== What you will do ==
Lines containing the string "agent": how many are there below? Answer with the number only.

Exercise material START

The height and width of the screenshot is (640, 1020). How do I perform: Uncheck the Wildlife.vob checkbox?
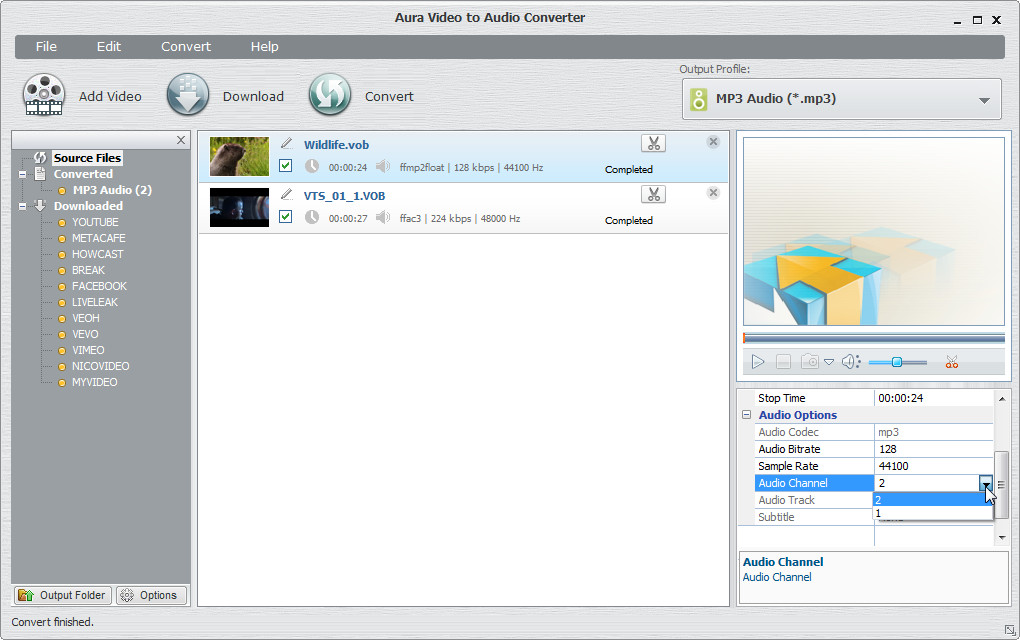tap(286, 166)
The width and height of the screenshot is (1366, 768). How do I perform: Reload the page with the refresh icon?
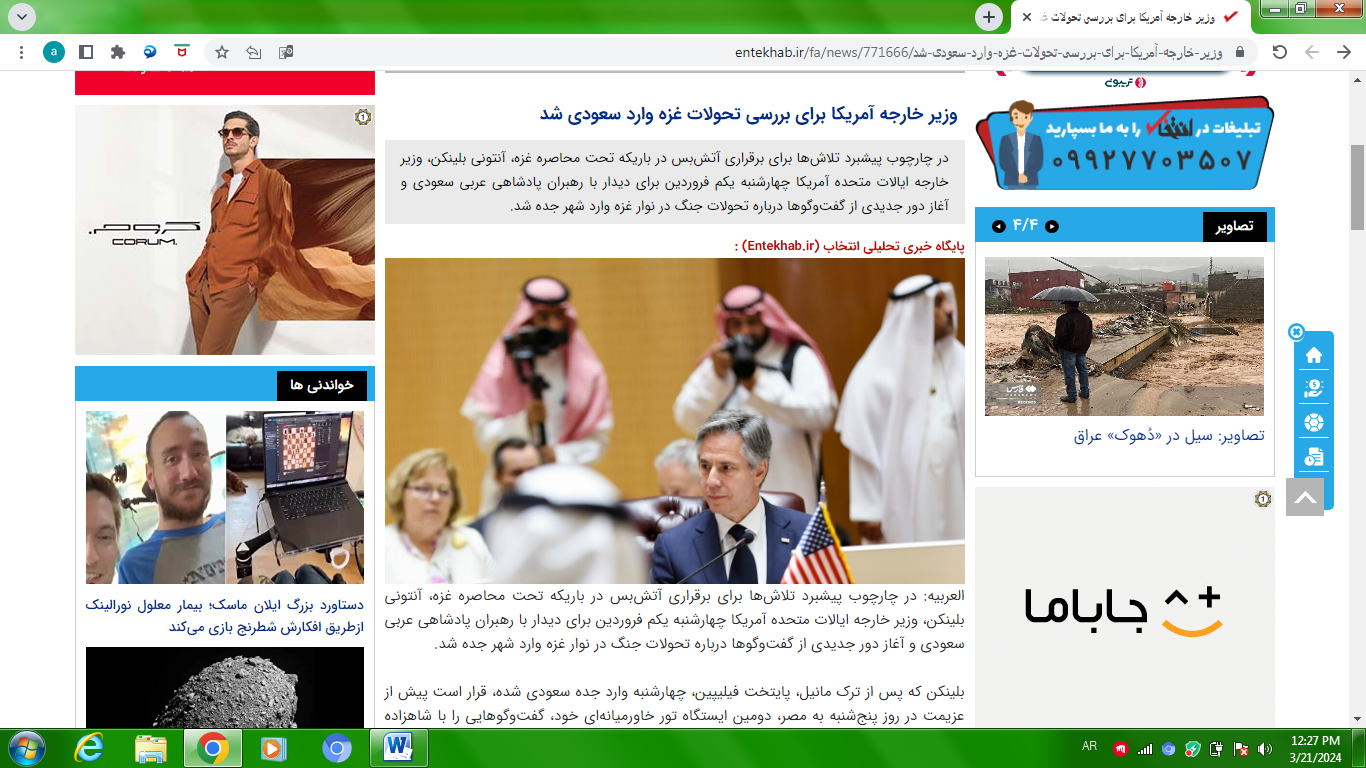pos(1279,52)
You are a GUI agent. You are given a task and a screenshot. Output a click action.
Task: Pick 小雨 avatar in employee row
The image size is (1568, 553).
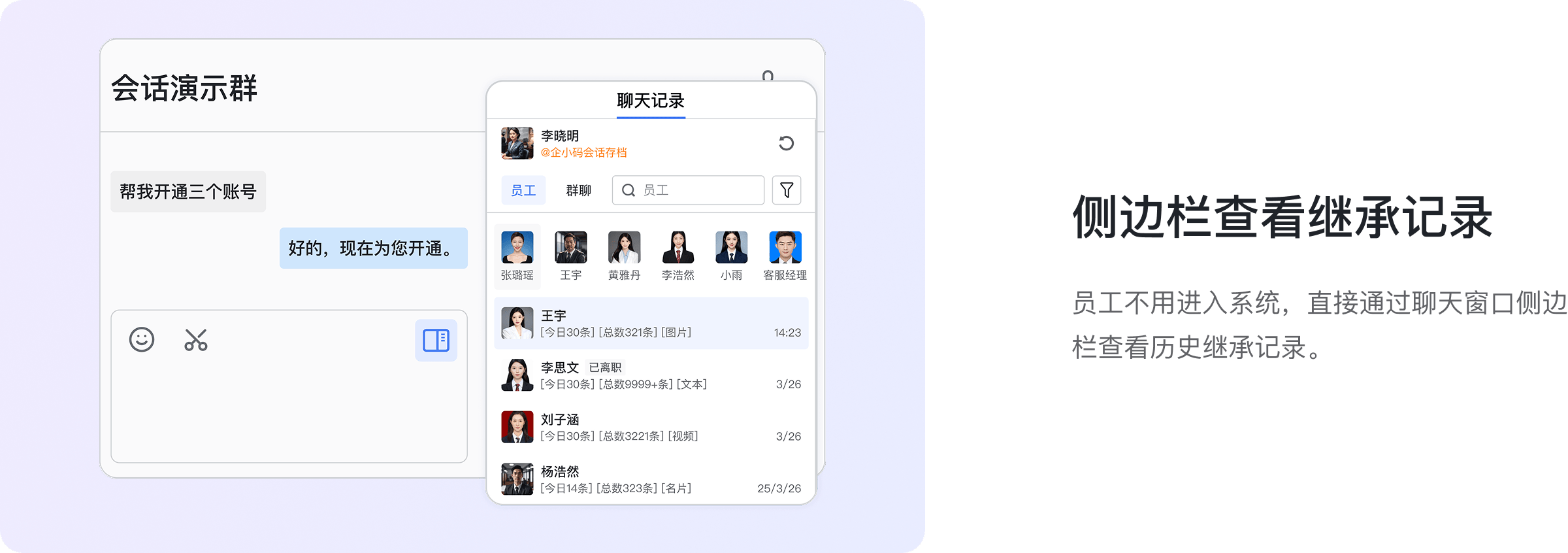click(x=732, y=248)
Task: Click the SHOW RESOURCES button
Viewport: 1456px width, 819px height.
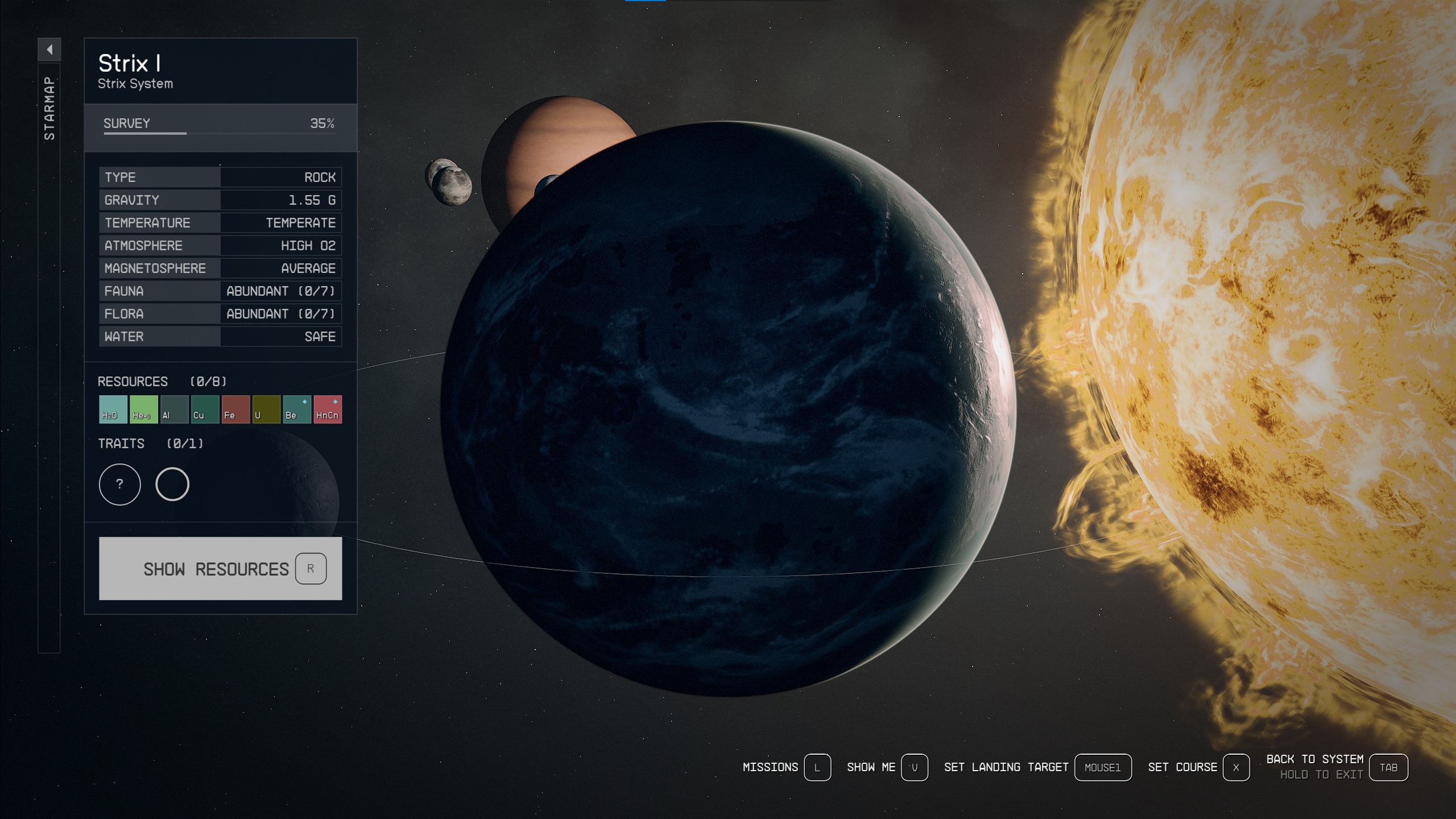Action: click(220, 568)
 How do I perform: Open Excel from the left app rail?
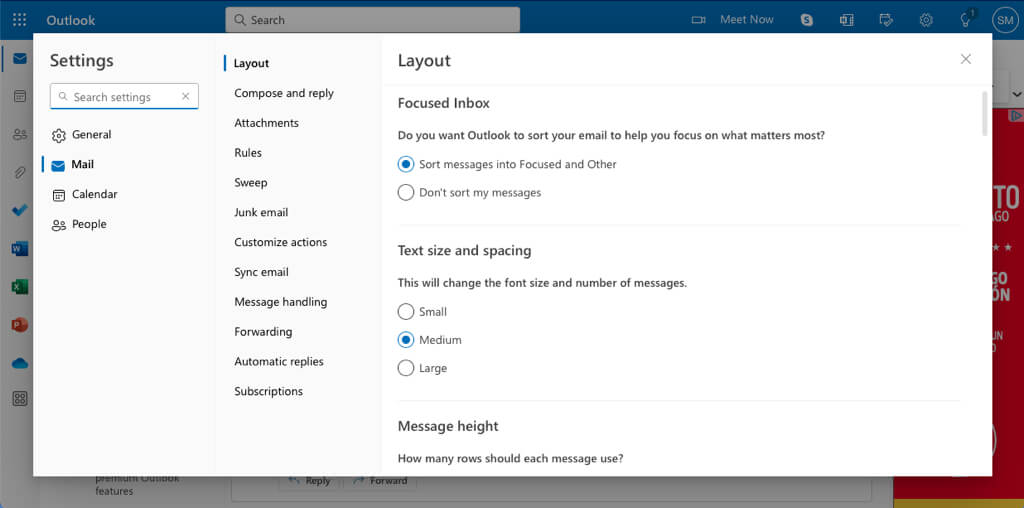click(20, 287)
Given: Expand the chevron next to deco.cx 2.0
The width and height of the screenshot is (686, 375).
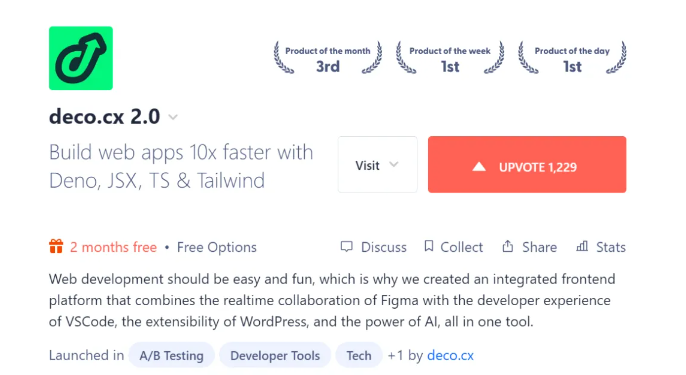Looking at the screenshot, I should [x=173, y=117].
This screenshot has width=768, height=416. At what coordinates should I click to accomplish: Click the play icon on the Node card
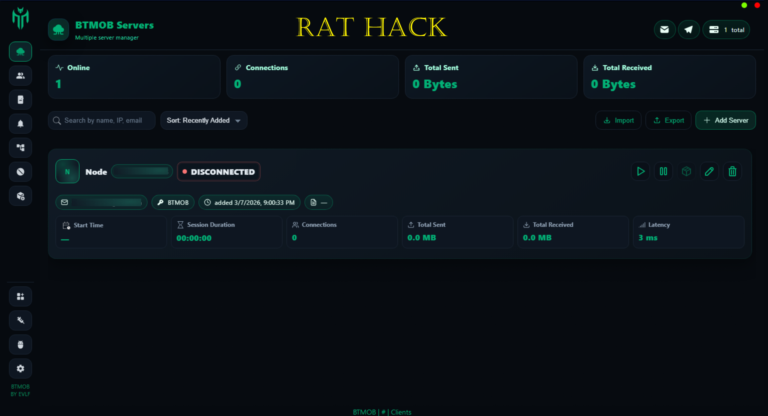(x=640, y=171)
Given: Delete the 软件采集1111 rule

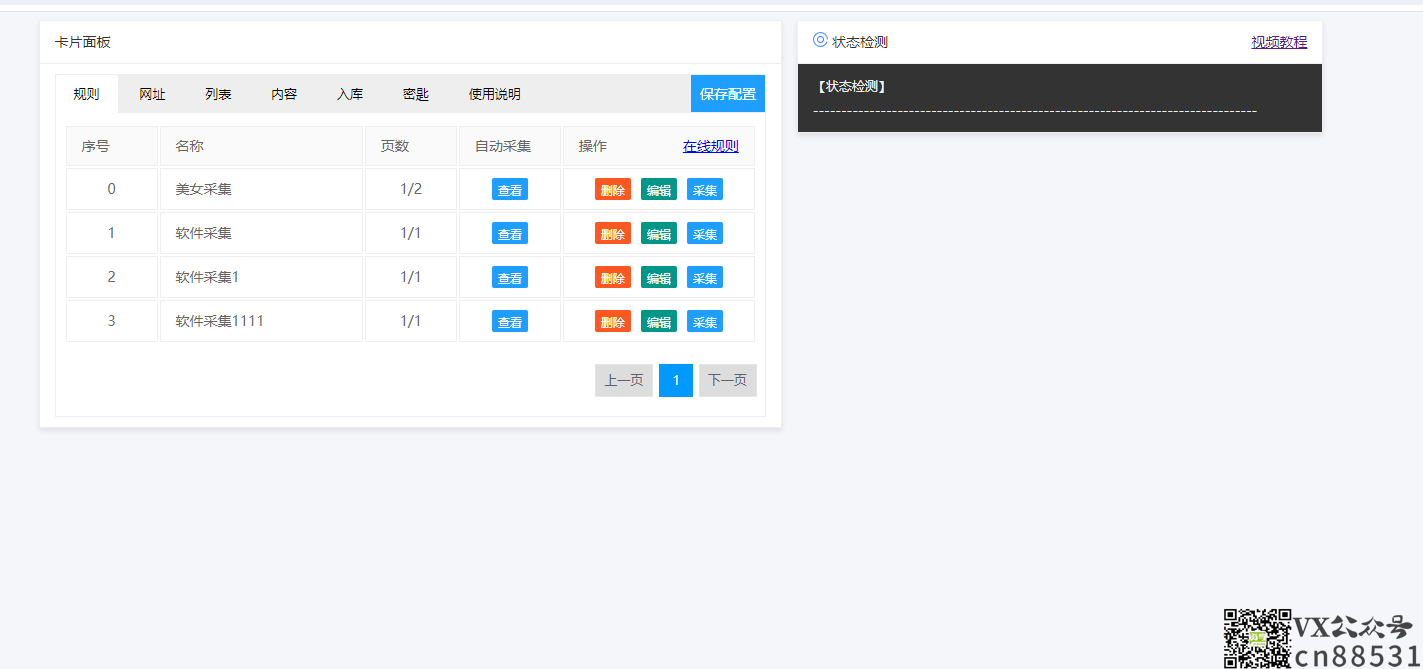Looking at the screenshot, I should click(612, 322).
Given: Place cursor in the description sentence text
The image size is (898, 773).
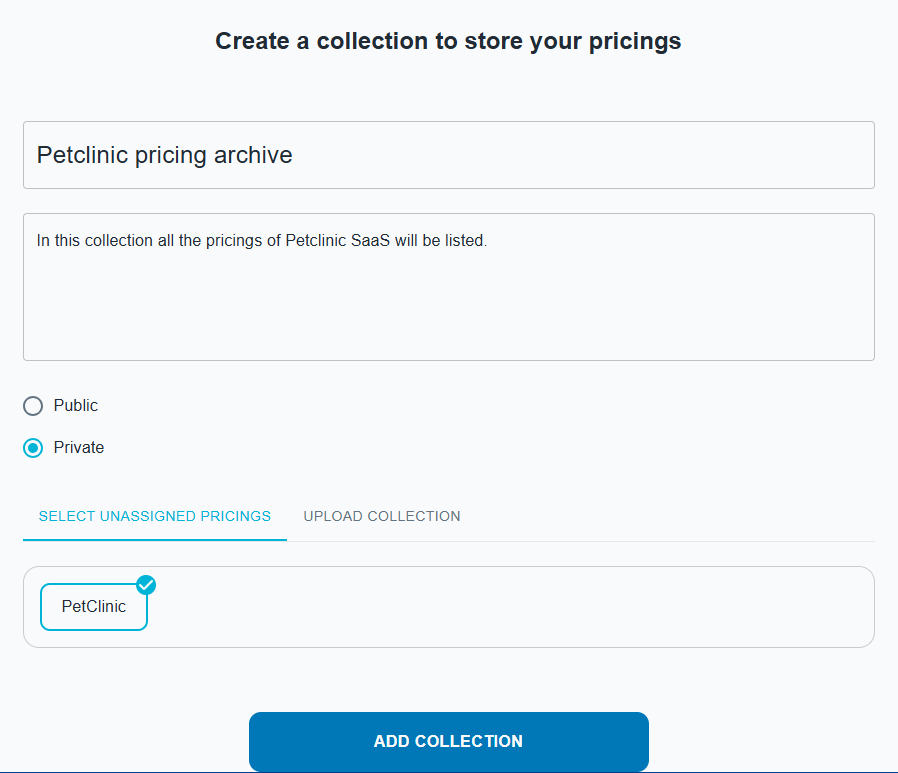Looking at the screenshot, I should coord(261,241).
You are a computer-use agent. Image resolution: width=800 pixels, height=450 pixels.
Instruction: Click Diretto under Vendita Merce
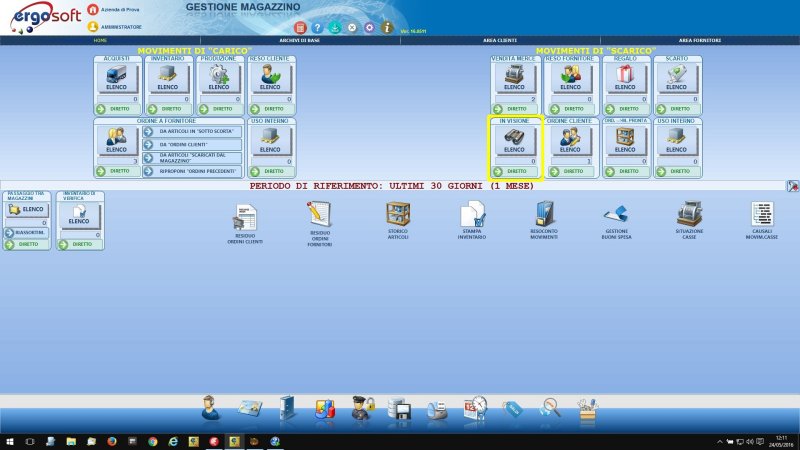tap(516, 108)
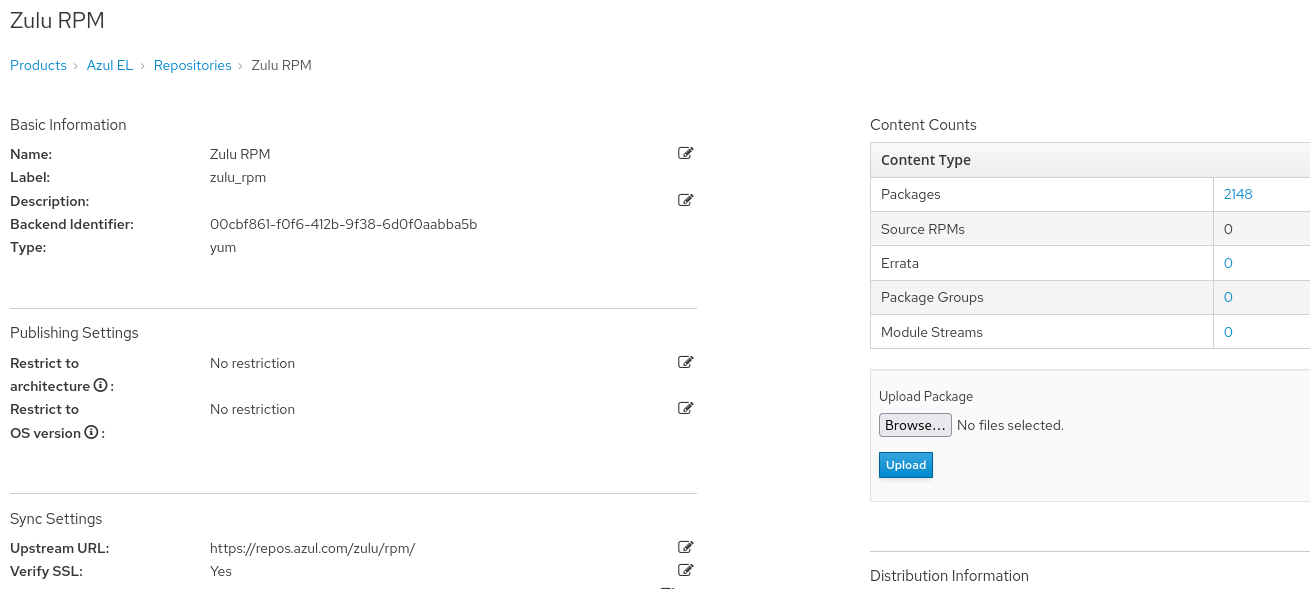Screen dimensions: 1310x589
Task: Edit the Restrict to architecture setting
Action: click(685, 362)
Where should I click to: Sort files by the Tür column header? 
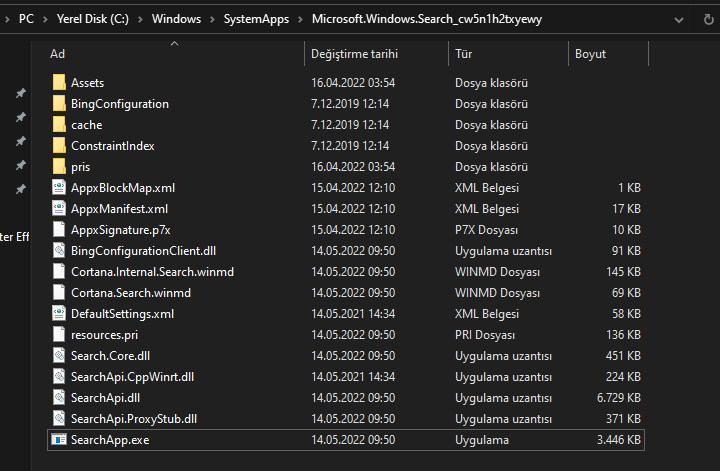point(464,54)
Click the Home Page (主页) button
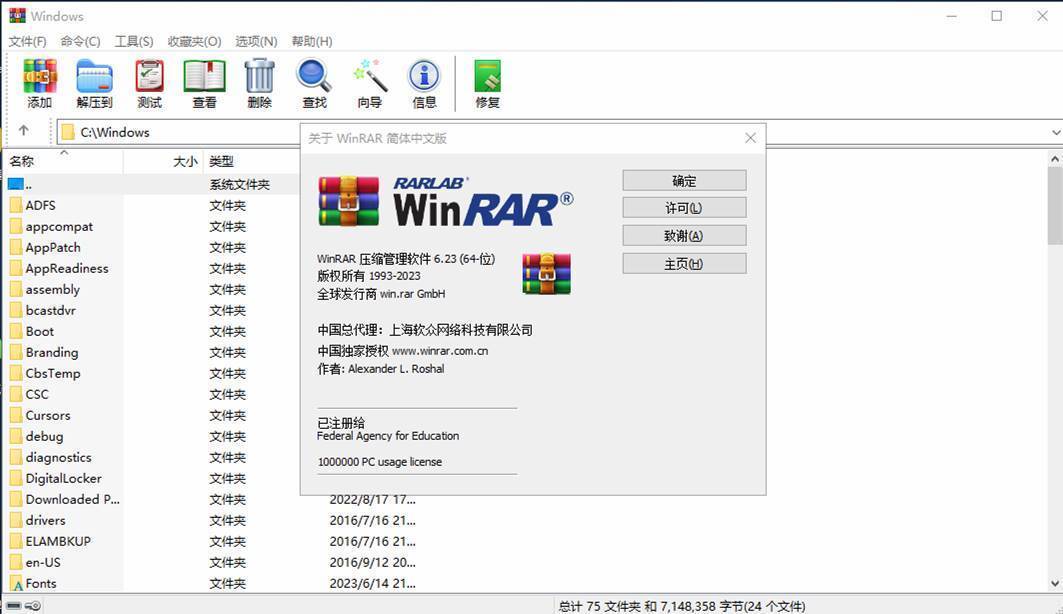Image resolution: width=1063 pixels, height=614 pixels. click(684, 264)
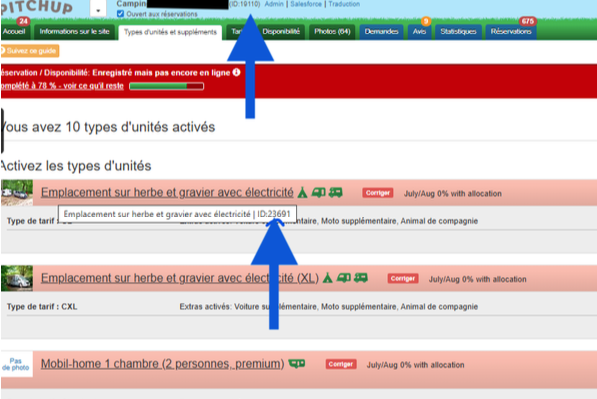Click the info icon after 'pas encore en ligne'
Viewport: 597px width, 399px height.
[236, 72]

Exercise material END

== Problem solution ==
2